Government will most likely make public its response to the recommendations it received during the United Nations Universal Periodic Review, says Head of the Presidential Secretariat Dr. Roger Luncheon.
The HPS was speaking yesterday at his weekly post-Cabinet press conference held at the Office of the President.
He said Guyana’s submission of its Periodic Review will be considered at the 15th session of the United Nations Human Rights Council in Geneva in September. The HPS said before this happens, the document must be circulated and sent off in advance so that it could be translated into the many UN languages.
Dr. Luncheon said Guyana’s initial presentation and its examination done in Geneva earlier this year was widely disseminated and reported in the media.
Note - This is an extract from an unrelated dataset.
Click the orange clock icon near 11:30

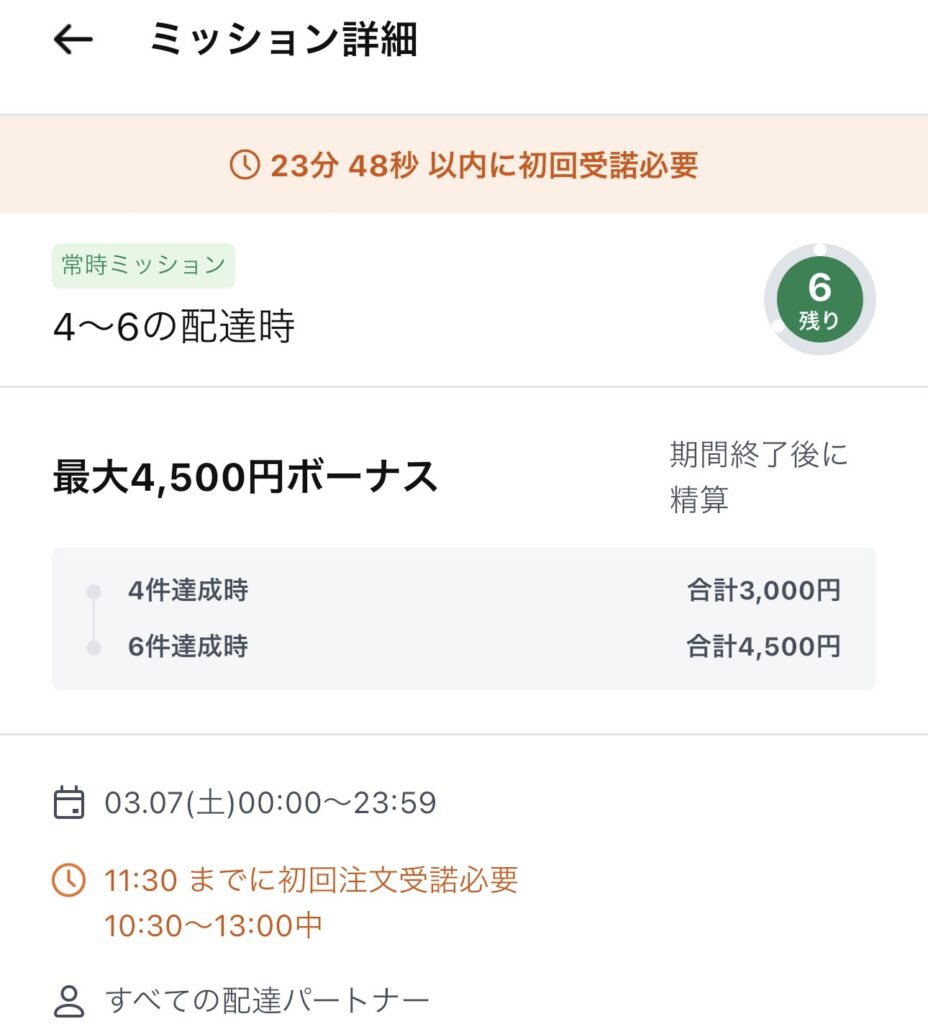pos(68,881)
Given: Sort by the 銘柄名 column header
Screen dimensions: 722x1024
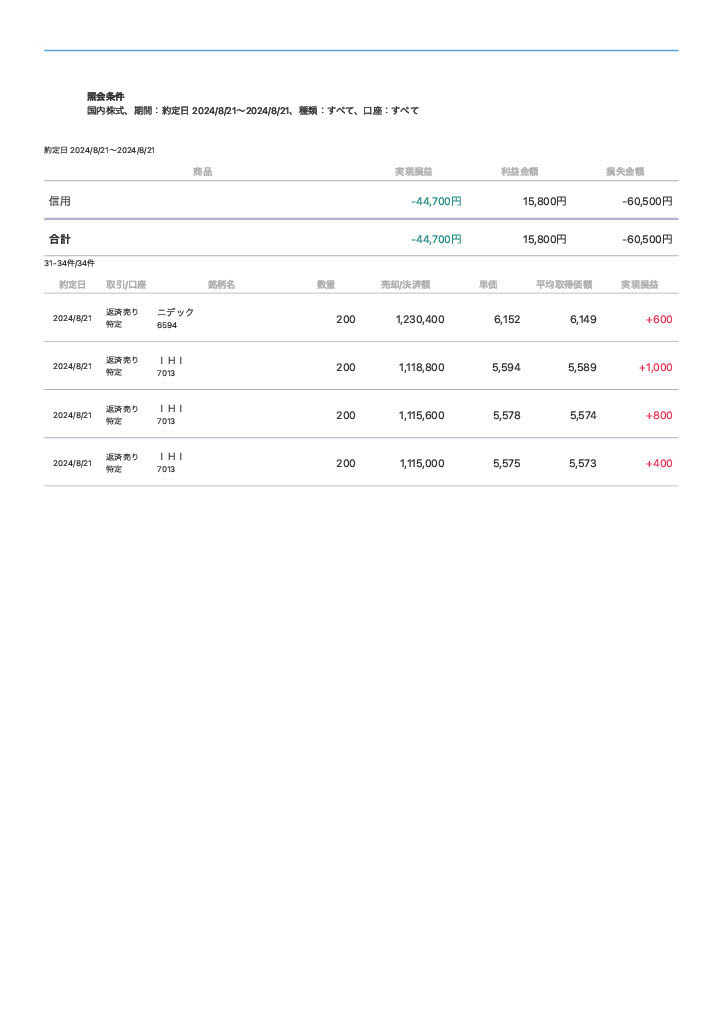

After their return from the UPR in Geneva in May, Presidential Advisor on Governance Gail Teixeira and Minister of Foreign Affairs Carolyn Rodrigues-Birkett, at a press conference, defended Guyana’s human rights record in response to articles in the media saying that Guyana did well on many fronts – including human rights – and that many of the recommendations are in the process of being implemented.
Teixeira had said that Guyana did well at this review, despite what she referred to as distortions and opportunism in certain sections of the media.
Teixeira had said that 57 of the recommendations that were made were accepted by Guyana and the majority of them are being implemented. She said in relation to the 55 that Guyana has to report on, 27 of these recommendations are in three main areas. These are the call for Guyana to establish a moratorium on the death penalty, the call to decriminalize gay, lesbian, bi-sexual and transgendered activities in Guyana’s criminal offences, and the removal of corporal punishment.
He noted that this second visit by Teixeira will be to present Guyana’s response to the recommendations made by participants of the first meeting. He said that the second meeting, unlike the first one, will allow participation by local and international NGOs.
Meanwhile, at a forum on human rights organized by the Society Against Sexual Orientation Discrimination (SASOD), and held at the Brickdam Cathedral Presbytery, officials from the body said that they will be lobbying Members of Parliament on the recommendations made at the UPR with a view to agitating change of attitudes and behaviours towards these human rights issues.